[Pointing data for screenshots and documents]

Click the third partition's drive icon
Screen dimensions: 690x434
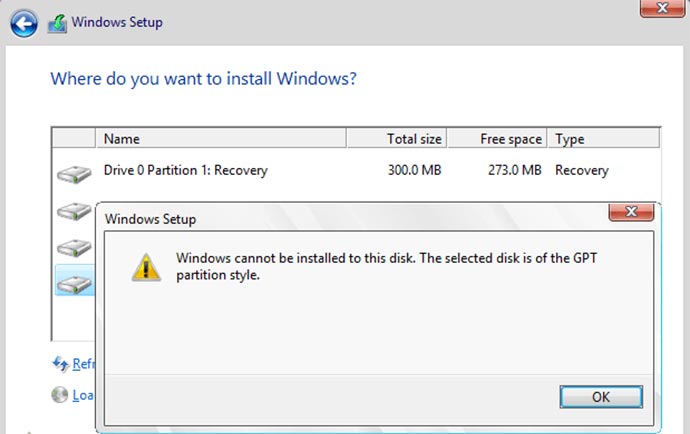pos(73,247)
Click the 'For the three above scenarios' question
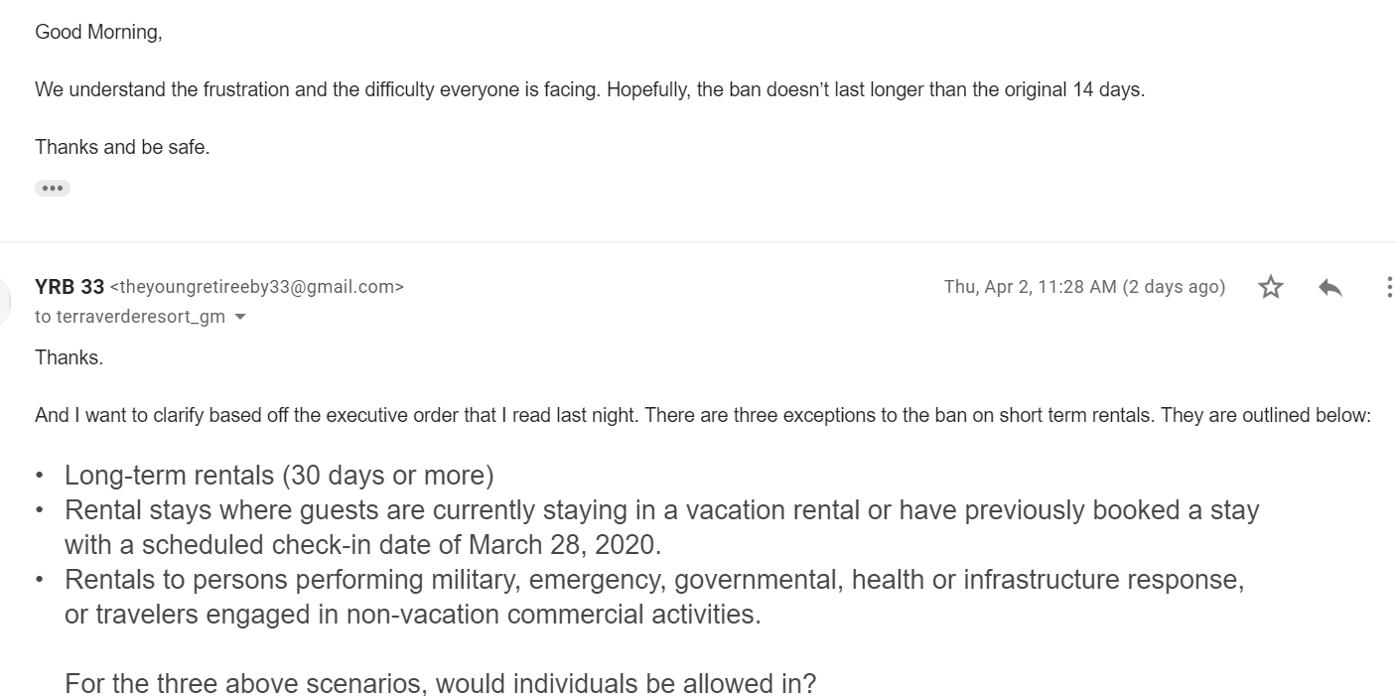 click(440, 684)
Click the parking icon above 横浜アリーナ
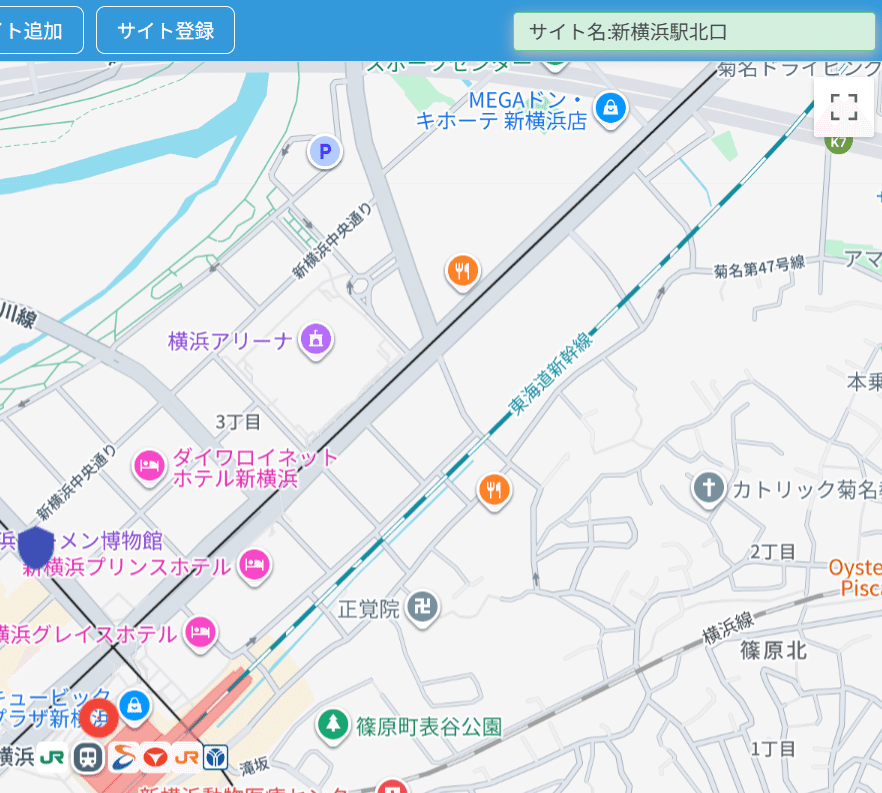Image resolution: width=882 pixels, height=793 pixels. click(x=325, y=151)
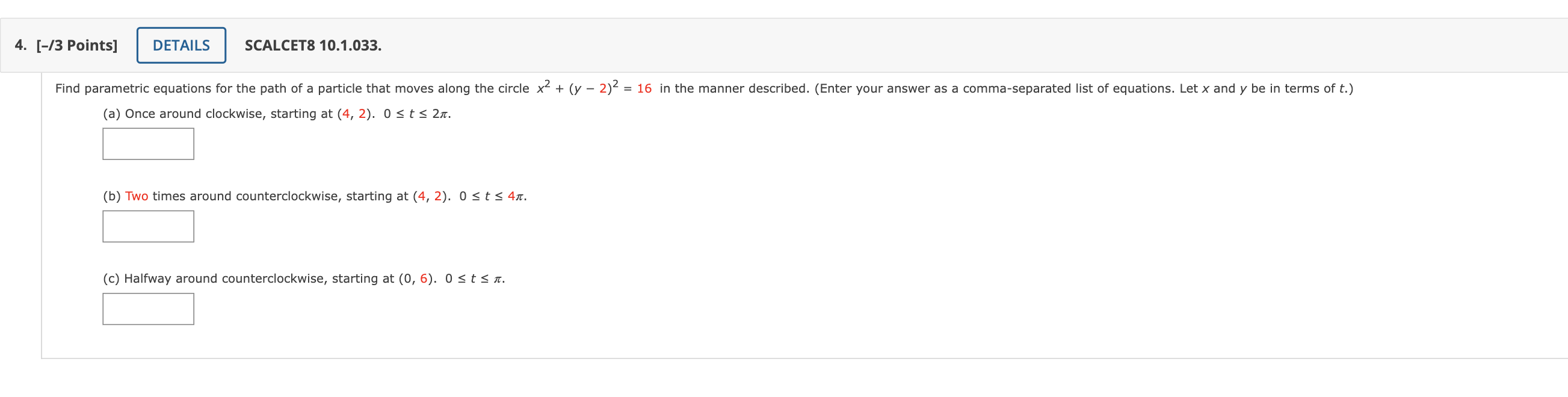
Task: Focus the halfway-around answer field in part (c)
Action: pyautogui.click(x=148, y=309)
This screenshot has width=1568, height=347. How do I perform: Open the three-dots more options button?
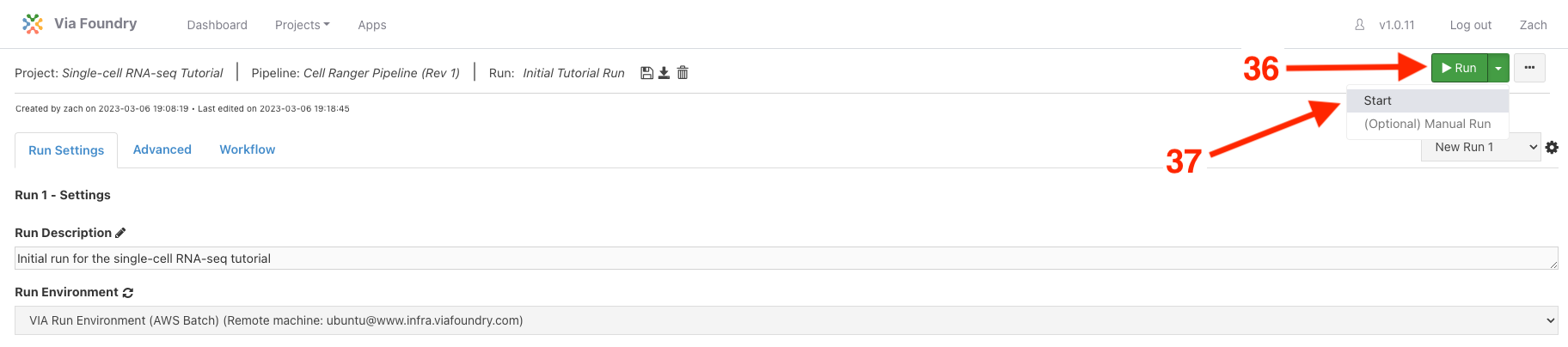tap(1529, 68)
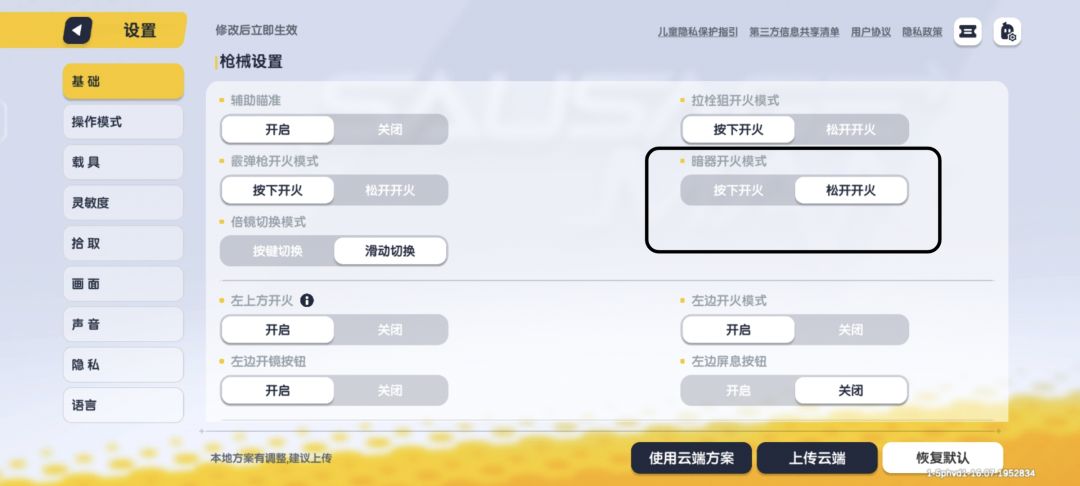This screenshot has height=486, width=1080.
Task: Enable the 左边屏息按钮 by selecting 开启
Action: (x=738, y=391)
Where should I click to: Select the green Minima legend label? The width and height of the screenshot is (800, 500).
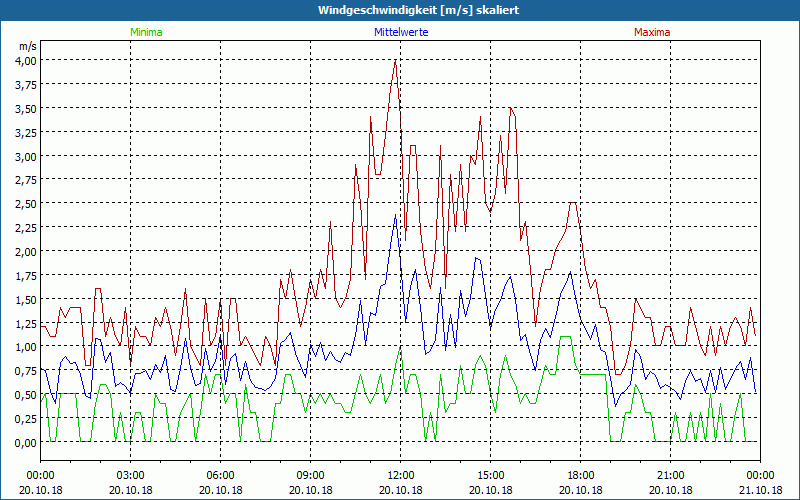[145, 32]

* [Your task] Gather every line from the preceding items that contains the string "above", and treat uppercase and lowercase as different.

* [Response to the exercise]
Click the 'For the three above scenarios' question
Click the parking icon above 横浜アリーナ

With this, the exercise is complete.